SYMPTOMATOLOGIE BUCCALE
Au niveau de la cavité buccale, on observe des lésions ayant un caractère polymorphe.
Ces lésions sont inconstamment douloureuses, mais très contagieuses du fait de la présence de tréponèmes au niveau de la partie superficielle des muqueuses.
Les plaques muqueuses sont caractéristiques de cette phase secondaire. Ce sont des macules que l’on peut observer sur les lèvres, les gencives, le palais, la langue. Ces éléments ovalaires et parfois surélevés (dans certains cas, on peut mettre en évidence une pseudomembrane blanche ou grise), de diamètre inférieur à 1 cm, ont un caractère érosif, et prennent au niveau de la langue un aspect de « prairie fauchée ». Dans certains cas, ces formations peuvent devenir coalescentes et donnent des lésions serpigineuses blanches (ulcères en forme de « traînée rampante d’escargot »).

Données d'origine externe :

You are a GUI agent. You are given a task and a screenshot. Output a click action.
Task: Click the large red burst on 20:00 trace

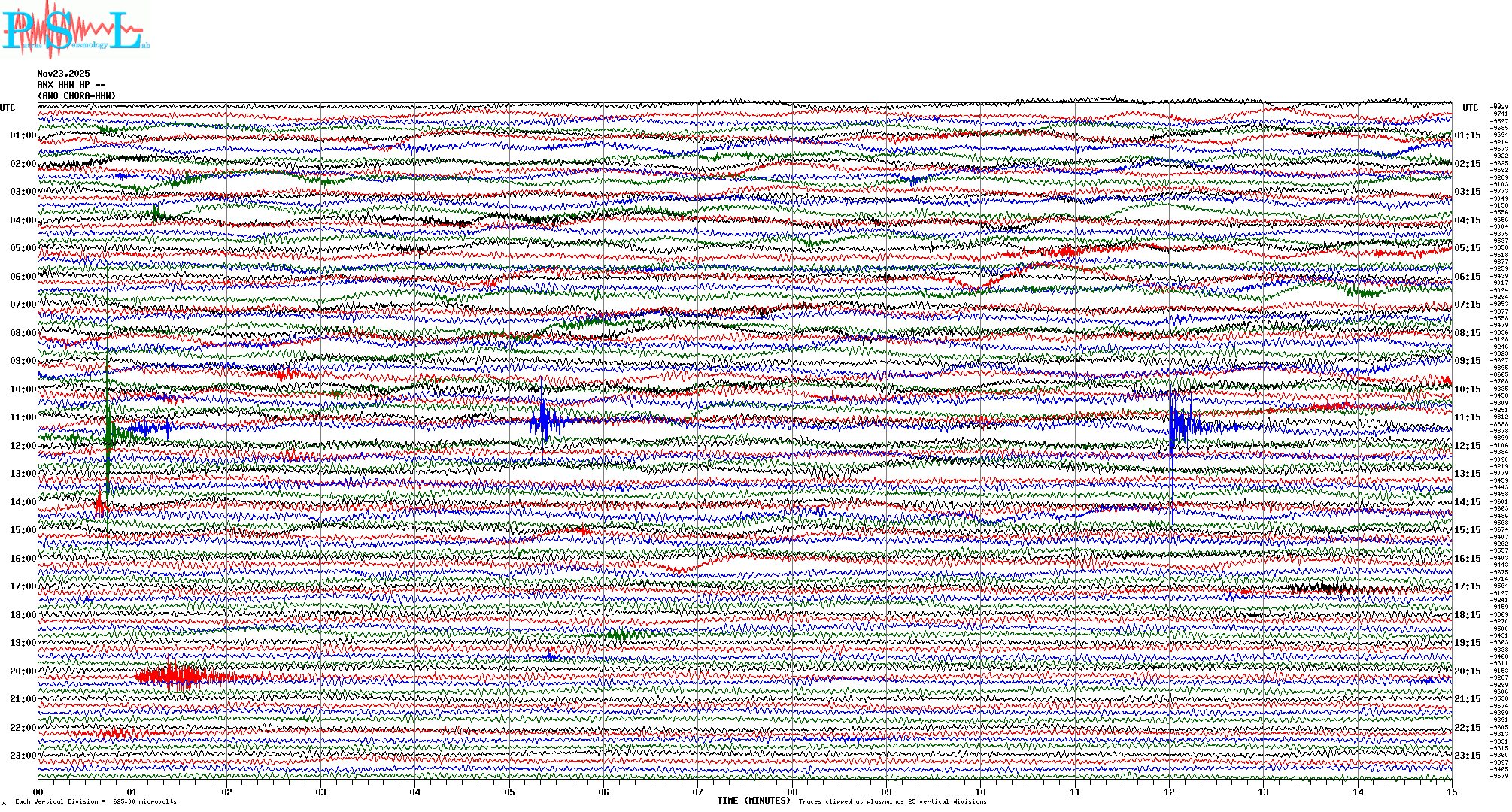pos(175,677)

On peut également mettre en évidence : des lésions maculo-papuleuses au niveau du palais (syphilides maculaires), des zones verruqueuses leucoplasiques, des érosions avec à la surface un exsudat de couleur grise et une bordure érythémateuse, des lésions avec un exsudat blanc (ressemblant à une leucoplasie orale chevelue), des lésions condylomateuses charnues fréquemment observées au niveau de la zone du chancre (les lèvres sont préférentiellement concernées, mais la langue, le palais ou les joues sont parfois le siège de ces formations), des syphilides érosives avec des ulcérations fibrineuses à fond plat, des pseudo-perlèches unilatérales avec des ulcérations parfois profondes et un aspect avec des bords surélevés (comme des bourrelets symétriques), des lésions maculeuses avec un fin voile de couleur blanche qui sont en fait des polynucléaires neutrophiles en exocytose (syphilides opalines). De manière tardive, les lésions peuvent s’ulcérer et devenir creusantes (syphilides papulo-ulcéreuses) avec un aspect de cratères fissurés ou de ramifications étoilées.
DIAGNOSTIC
Le diagnostic repose principalement sur la sérologie (test tréponémique en priorité TPHA le plus souvent, et en cas de positivité : un test non tréponémique VDRL le plus souvent).
Le titre du VDRL est un marqueur d’évolutivité. Sa décroissance permet de s’assurer de la bonne réponse au traitement, mais aussi de l’absence d’une recontamination.
Dans le cas d’une syphilis secondaire, VDRL et TPHA sont positifs.
Il est aussi possible d’effectuer un prélèvement au niveau d’une lésion et rechercher le tréponème, mais cela est plus difficile à réaliser, et les résultats souvent aléatoires.
TRAITEMENT
Le traitement de la syphilis secondaire repose sur une antibiothérapie :
- En cas de syphilis de moins d’un an : une injection unique de 2,4 millions d’unités de benzathine-benzylpénicilline.
- En cas de syphilis de plus d’un an : le même traitement doit être effectué 3 fois à une semaine d’intervalle.